Stored data entries
# # # # # # #

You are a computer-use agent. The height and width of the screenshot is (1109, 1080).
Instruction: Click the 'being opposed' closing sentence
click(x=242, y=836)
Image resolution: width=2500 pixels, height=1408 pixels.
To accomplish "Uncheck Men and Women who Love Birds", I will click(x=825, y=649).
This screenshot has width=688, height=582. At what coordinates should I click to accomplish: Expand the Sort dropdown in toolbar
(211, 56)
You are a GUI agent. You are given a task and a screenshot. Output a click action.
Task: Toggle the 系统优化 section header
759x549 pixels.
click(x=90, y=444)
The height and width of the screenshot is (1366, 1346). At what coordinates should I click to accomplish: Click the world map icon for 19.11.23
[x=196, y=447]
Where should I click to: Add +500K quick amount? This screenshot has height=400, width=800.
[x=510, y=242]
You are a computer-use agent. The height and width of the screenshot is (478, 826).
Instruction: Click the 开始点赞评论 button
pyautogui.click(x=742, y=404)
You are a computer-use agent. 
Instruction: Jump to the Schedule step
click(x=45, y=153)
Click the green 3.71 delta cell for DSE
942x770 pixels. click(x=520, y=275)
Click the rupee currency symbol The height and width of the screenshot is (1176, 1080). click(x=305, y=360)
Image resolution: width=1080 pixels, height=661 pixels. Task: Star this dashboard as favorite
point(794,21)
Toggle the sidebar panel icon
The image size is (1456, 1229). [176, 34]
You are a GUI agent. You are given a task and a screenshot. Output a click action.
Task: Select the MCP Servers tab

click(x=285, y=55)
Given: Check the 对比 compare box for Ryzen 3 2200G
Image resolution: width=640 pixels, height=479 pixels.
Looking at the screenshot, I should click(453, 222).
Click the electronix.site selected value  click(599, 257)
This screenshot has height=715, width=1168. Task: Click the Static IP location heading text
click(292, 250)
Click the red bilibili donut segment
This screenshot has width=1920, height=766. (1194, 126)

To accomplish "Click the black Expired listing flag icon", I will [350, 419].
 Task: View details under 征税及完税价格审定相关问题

# # # # # # #

What you have to do: Convert the material from its first line through the line containing "will click(x=825, y=649)." into a JSON list of strings, one string per line and no blank lines.

The output:
[
  "You are a computer-use agent. The height and width of the screenshot is (1109, 1080).",
  "Instruction: Click the 'being opposed' closing sentence",
  "click(x=242, y=836)",
  "Image resolution: width=2500 pixels, height=1408 pixels.",
  "To accomplish \"Uncheck Men and Women who Love Birds\", I will click(x=825, y=649)."
]